With the pictures removed, retype the lines from the one holding "Image resolution: width=411" through the end of the records, exactly as written.

----- The records

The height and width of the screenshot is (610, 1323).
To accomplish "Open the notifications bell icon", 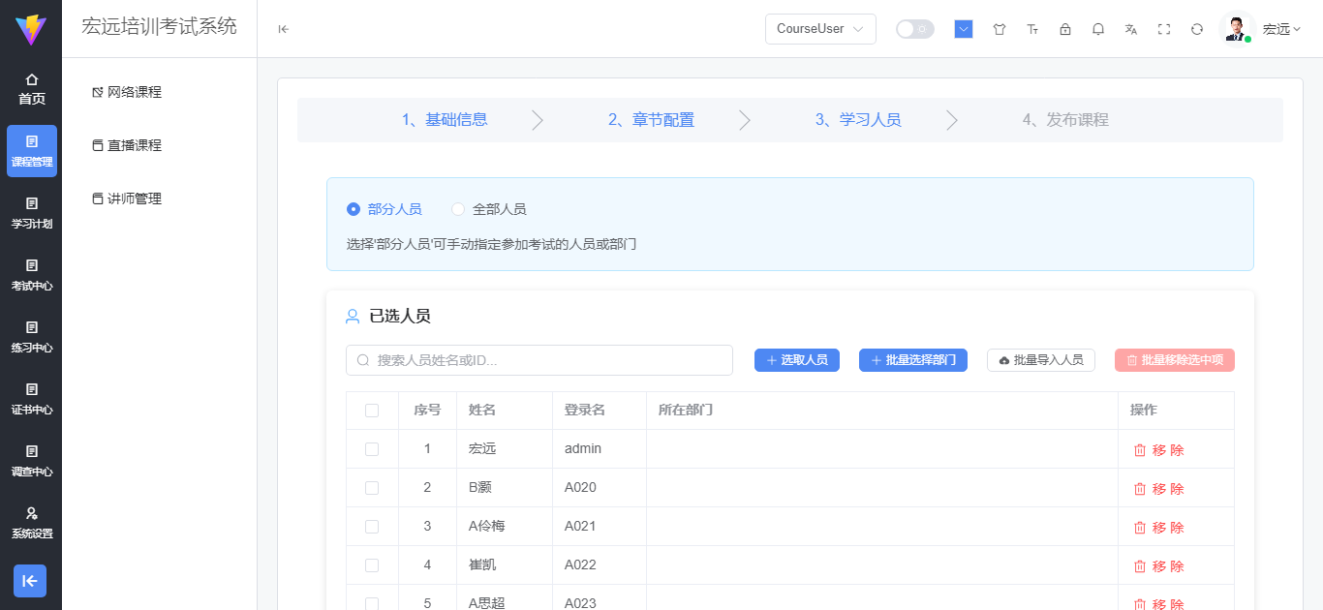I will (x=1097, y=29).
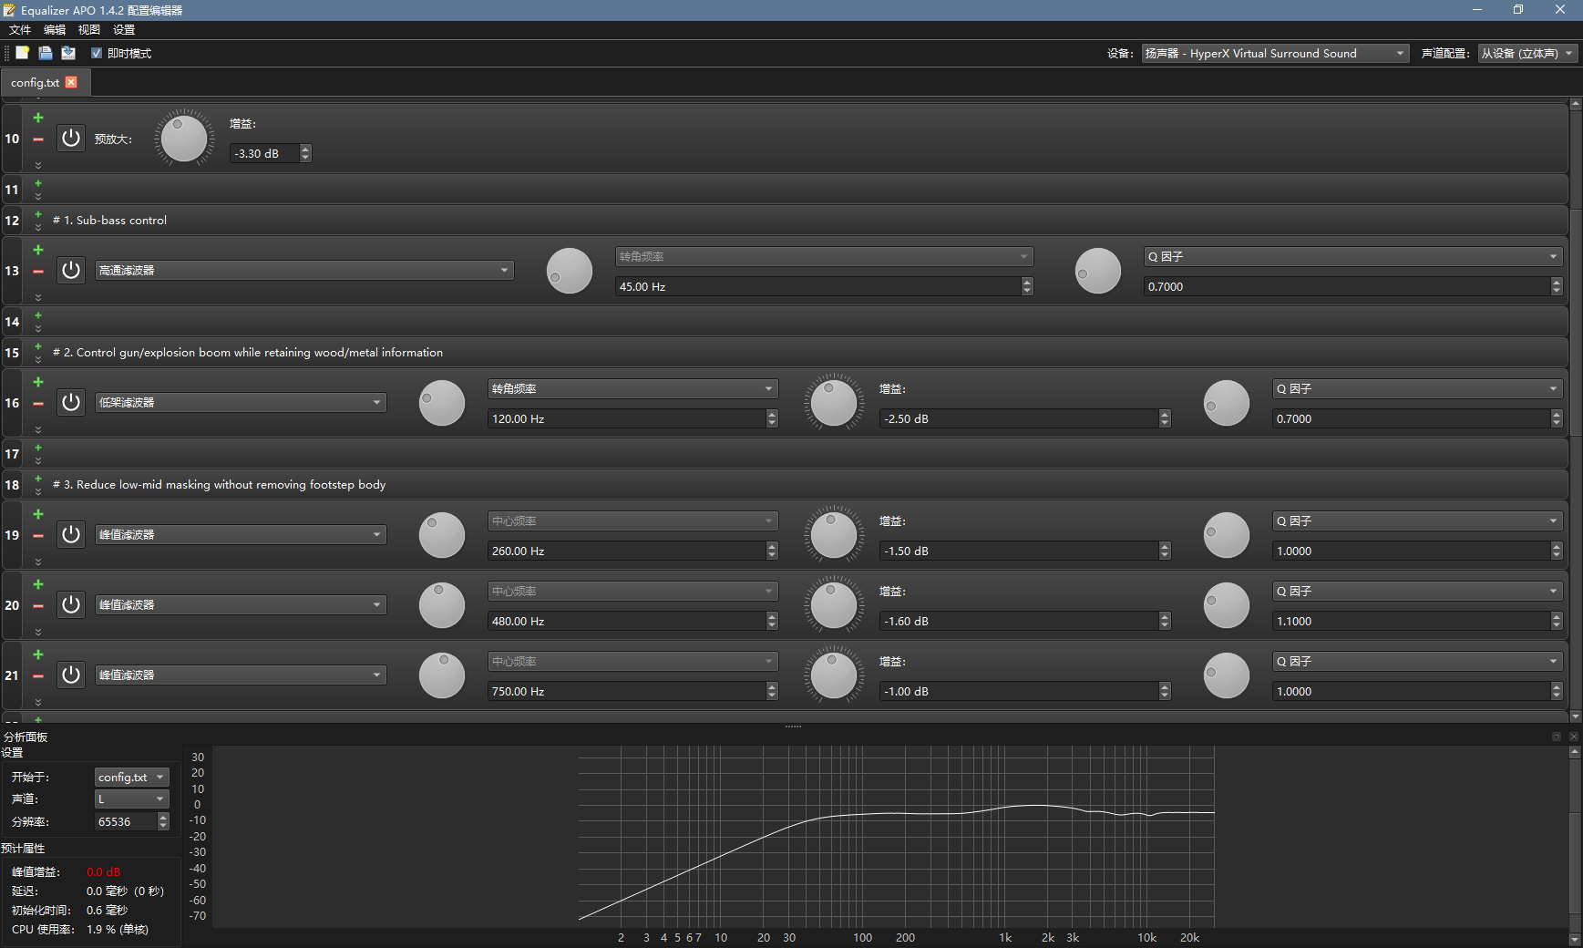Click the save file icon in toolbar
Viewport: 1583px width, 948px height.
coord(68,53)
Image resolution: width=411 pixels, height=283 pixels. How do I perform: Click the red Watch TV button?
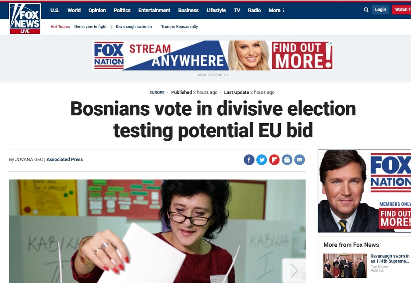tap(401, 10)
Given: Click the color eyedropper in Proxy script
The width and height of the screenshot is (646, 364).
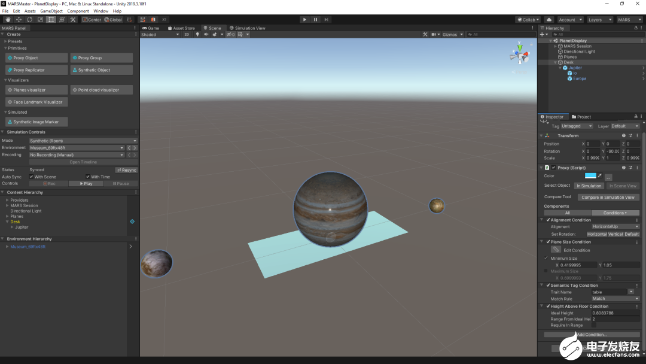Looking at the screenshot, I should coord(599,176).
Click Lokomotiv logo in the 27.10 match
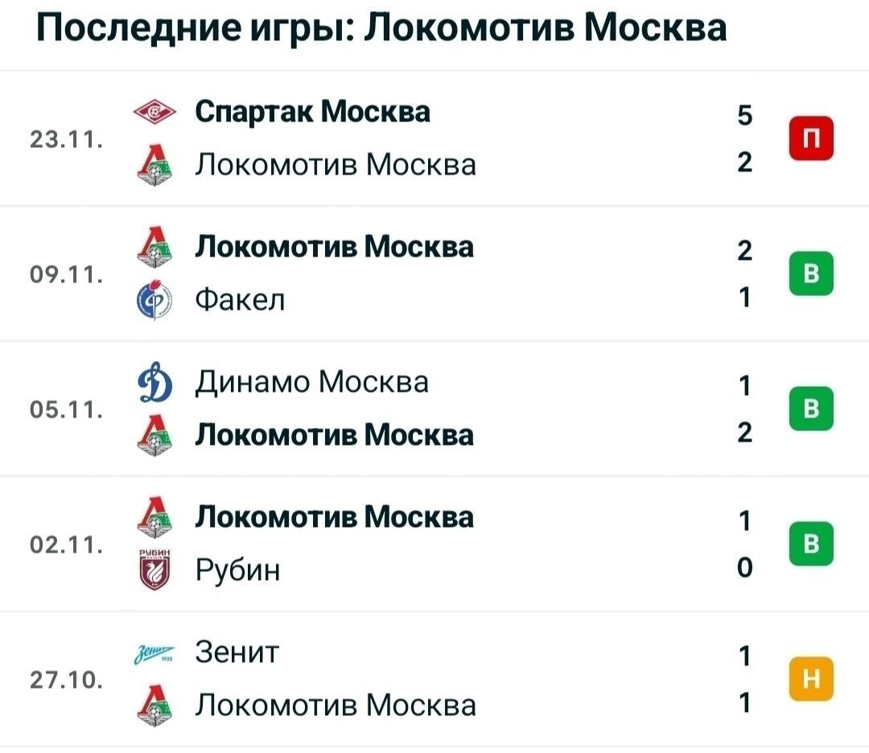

----------

- **Task response**
Image resolution: width=411 pixels, height=283 pixels. How do I perform: Click the red Watch TV button?
tap(401, 10)
Given: Click the color eyedropper in Proxy script
The width and height of the screenshot is (646, 364).
Looking at the screenshot, I should coord(599,176).
Click Lokomotiv logo in the 27.10 match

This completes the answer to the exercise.